Кровь на брусчатке мостовых. Кровь на серо-голубых гранитных плитках тротуаров.
К утру 17 октября повсюду, – на Пушкинской, где только вчера проходила встреча «освободителей», на Дерибасовской, в Городском саду, на Петра Великого, – валяются трупы.
Есть уже и повешенные – на деревьях, на фонарных столбах, на балконных решетках.
На улицах Одессы. (Ф-3А)
17 октября 1941
На Французском бульваре повешен 66-летний еврей Янкилевич. На Пушкинской валяется труп Якова Зильберберга с обрывком веревки на окровавленной шее. (5)
Свидетельство о гибели Янкилевича (Ф-3)
Одесса, 18 октября 1941
(Архив «Яд ва-Шем», Иерусалим, 2000)
На Новом базаре – трупы расстрелянных Виктора Гойхмана и Якова Нусиновича, а на Хмельницкой, возле ворот дома № 13, труп замученного Иосифа Гиммельфарба.
Да что же это такое? Как же это? Почему на улицах трупы? Ведь в город вошли не немцы, не гитлеровские людоеды. В Одессу вошли румыны, которые, как всем известно, не убивают!
«Румыны не убивают». Этот миф существует уже более шестидесяти лет. Нам приходится слышать такое даже сегодня, в Израиле, за дружеским столом, из уст умных интеллигентных людей. Евреев, между прочим.
«Да что вы, что Вы! Все, о чем вы здесь говорите, касается только немцев. Румыны не убивали. От них легко можно было откупиться. Мне лично рассказывала об этом одна симпатичная русская женщина, которая во время оккупации работала кухаркой в доме румынского офицера. Офицер, по ее словам, был милым и исключительно добрым человеком. Он с неизменным уважением вспоминал о вожде румынского народа Антонеску, которого никоим образом нельзя было причислить к антисемитам… .».
«Во всем виноваты евреи… .»
Был, или не был Антонеску антисемитом?
Как и вся румынская интеллектуальная элита, как и многие его коллеги, – кадровые офицеры румынской армии, Антонеску конечно же, был антисемитом. И более того. К общепринятому в Румынии бытовому антисемитизму примешивалась его личная жгучая ненависть к евреям. Все его беды, все постигшие его несчастья, по его убеждению, были связаны с евреями. Во всем виноваты были евреи. (6)
Начать с того, что в начале века, непутевый отец бросил семью и его, маленького Ионика ради еврейки по имени Фрида Куперман. Эта наглая женщина сменила свою еврейскую фамилию на «Антонеску», и ни за что не желала расставаться с ней даже во время войны, несмотря на настойчивые требования пасынка-кондукатора, когда отца его, а ее мужа давно уже не было в живых.
Да и в дальнейшем судьба, словно издеваясь над Антонеску, всякий раз подсовывала ему евреев.

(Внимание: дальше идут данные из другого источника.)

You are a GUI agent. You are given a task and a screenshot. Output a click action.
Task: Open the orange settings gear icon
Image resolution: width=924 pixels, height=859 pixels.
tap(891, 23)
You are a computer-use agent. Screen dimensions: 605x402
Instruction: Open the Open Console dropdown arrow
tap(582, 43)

Непрезентабельный – рыжий и прыщеватый – юноша Ионел дважды пытался жениться. Оба раза помолвки расстроились. И оба раза его несостоявшимися невестами были еврейки. А когда ему все-таки посчастливилось жениться, его женой оказалась снова еврейка – некая Рахель Мендель. Рахель родила Иону сына, но тут снова беда – ребенок умер, и причиной его ранней смерти, как говорят, был сифилис, которым страдал Антонеску, с ранней юности таскавшийся по бардакам. Эта неизлечимая в те времена болезнь наложила отпечаток на всю его дальнейшую жизнь. Ей он был обязан дикими взрывами бешенства, когда лицо его багровело, глаза выкатывались из орбит, а из перекошенного рта с пеной и каким-то звериным рыком выплевывались непечатные слова. Не случайно товарищи прозвали его Красной Собакой.
Та же еврейка Рахель стала причиной еще одного его несчастья. Не удосужившись с ней развестись, Ион, занимавший в те дни пост румынского военного атташе в Париже, женился вторично на красавице Марии, и был обвинен в бигамии. Благо, продувная бестия – молодой румынский адвокат Михай Антонеску, однофамилиц Иона, сумел «отмазать» будущего великого кондукатора от тюрьмы.

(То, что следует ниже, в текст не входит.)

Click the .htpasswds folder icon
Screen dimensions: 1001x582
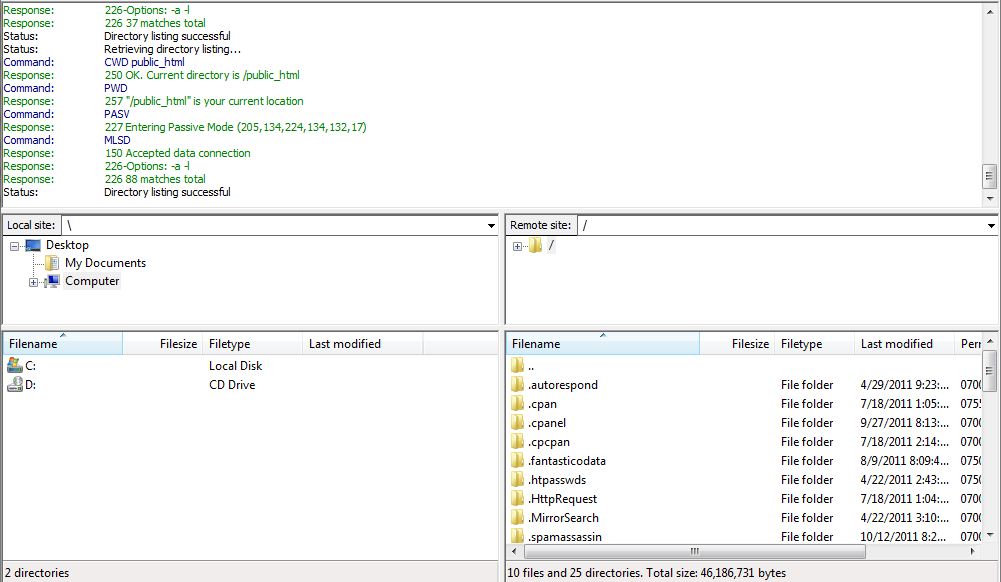[x=518, y=480]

Антонеску, действительно, мнил себя великим. Он говорил о себе в третьем лице и считал, что окружающие – товарищи по учебе, коллеги по службе, начальники, подчиненные и даже родственники не воздают ему должное, не ценят, не уважают, подкапываются под него, обходят. У него всегда было много врагов – и существующих реально, и придуманных им. В их числе не только отдельные личности и группы людей (коммунисты, масоны), но и целые народы (русские, украинцы и вообще все славяне). Но самым главным его врагом были, конечно, евреи – «жиды». Именно так он (впрочем, точно так же, как Сталин) именовал евреев.
Ненависть к «жидам» постоянно клокотала в его груди, и эта ярая ненависть, видимо, впечатлила Гитлера при их первой многочасовой встрече в Берлине в 1940 году.
Продолжение следует...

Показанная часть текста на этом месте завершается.